Task item:
Your response should consist of every entry, unchanged.

Dataset entries:
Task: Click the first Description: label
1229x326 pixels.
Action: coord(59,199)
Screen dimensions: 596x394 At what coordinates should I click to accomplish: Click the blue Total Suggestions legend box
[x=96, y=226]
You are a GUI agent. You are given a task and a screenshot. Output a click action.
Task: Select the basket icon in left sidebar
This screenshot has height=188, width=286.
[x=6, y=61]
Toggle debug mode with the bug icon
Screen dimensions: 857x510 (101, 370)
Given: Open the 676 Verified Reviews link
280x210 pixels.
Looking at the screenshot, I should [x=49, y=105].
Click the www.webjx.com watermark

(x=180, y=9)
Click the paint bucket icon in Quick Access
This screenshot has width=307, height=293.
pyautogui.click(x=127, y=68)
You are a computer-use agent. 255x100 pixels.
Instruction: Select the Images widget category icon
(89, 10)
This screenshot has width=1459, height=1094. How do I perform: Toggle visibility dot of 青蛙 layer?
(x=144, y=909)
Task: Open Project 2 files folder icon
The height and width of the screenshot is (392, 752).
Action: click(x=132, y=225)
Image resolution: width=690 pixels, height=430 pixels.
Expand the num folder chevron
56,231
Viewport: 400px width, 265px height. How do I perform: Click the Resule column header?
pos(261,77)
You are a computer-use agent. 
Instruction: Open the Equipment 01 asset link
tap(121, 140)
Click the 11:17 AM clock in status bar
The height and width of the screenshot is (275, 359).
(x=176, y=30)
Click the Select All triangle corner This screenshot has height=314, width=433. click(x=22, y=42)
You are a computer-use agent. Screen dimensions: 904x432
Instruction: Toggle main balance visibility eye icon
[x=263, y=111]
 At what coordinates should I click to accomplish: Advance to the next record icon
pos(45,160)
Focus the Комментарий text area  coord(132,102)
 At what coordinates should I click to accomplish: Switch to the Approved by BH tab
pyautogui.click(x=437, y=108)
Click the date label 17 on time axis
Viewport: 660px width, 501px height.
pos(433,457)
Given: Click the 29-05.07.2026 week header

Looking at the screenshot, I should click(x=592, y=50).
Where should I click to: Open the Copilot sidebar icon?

Solution:
Task: Click the first Description: label
1229x326 pixels.
Action: coord(59,199)
Screen dimensions: 596x394 At what coordinates should I click to accomplish: Click the blue Total Suggestions legend box
[x=96, y=226]
You are a GUI agent. You are given a task and a screenshot. Output a click action.
Task: Select the basket icon in left sidebar
This screenshot has height=188, width=286.
[x=6, y=61]
Toggle debug mode with the bug icon
Screen dimensions: 857x510 (101, 370)
Given: Open the 676 Verified Reviews link
280x210 pixels.
Looking at the screenshot, I should [x=49, y=105].
Click the www.webjx.com watermark

(x=180, y=9)
Click the paint bucket icon in Quick Access
This screenshot has width=307, height=293.
pyautogui.click(x=127, y=68)
You are a computer-use agent. 255x100 pixels.
Instruction: Select the Images widget category icon
(89, 10)
This screenshot has width=1459, height=1094. How do I perform: Toggle visibility dot of 青蛙 layer?
(x=144, y=909)
Task: Open Project 2 files folder icon
The height and width of the screenshot is (392, 752).
Action: click(x=132, y=225)
Image resolution: width=690 pixels, height=430 pixels.
Expand the num folder chevron
56,231
Viewport: 400px width, 265px height. How do I perform: Click the Resule column header?
pos(261,77)
You are a computer-use agent. 
Instruction: Open the Equipment 01 asset link
tap(121, 140)
Click the 11:17 AM clock in status bar
The height and width of the screenshot is (275, 359).
(x=176, y=30)
Click the Select All triangle corner This screenshot has height=314, width=433. click(x=22, y=42)
You are a computer-use agent. Screen dimensions: 904x432
Instruction: Toggle main balance visibility eye icon
[x=263, y=111]
 At what coordinates should I click to accomplish: Advance to the next record icon
pos(45,160)
Focus the Комментарий text area  coord(132,102)
 At what coordinates should I click to accomplish: Switch to the Approved by BH tab
pyautogui.click(x=437, y=108)
Click the date label 17 on time axis
Viewport: 660px width, 501px height.
pos(433,457)
Given: Click the 29-05.07.2026 week header

Looking at the screenshot, I should click(x=592, y=50).
Where should I click to: Open the Copilot sidebar icon?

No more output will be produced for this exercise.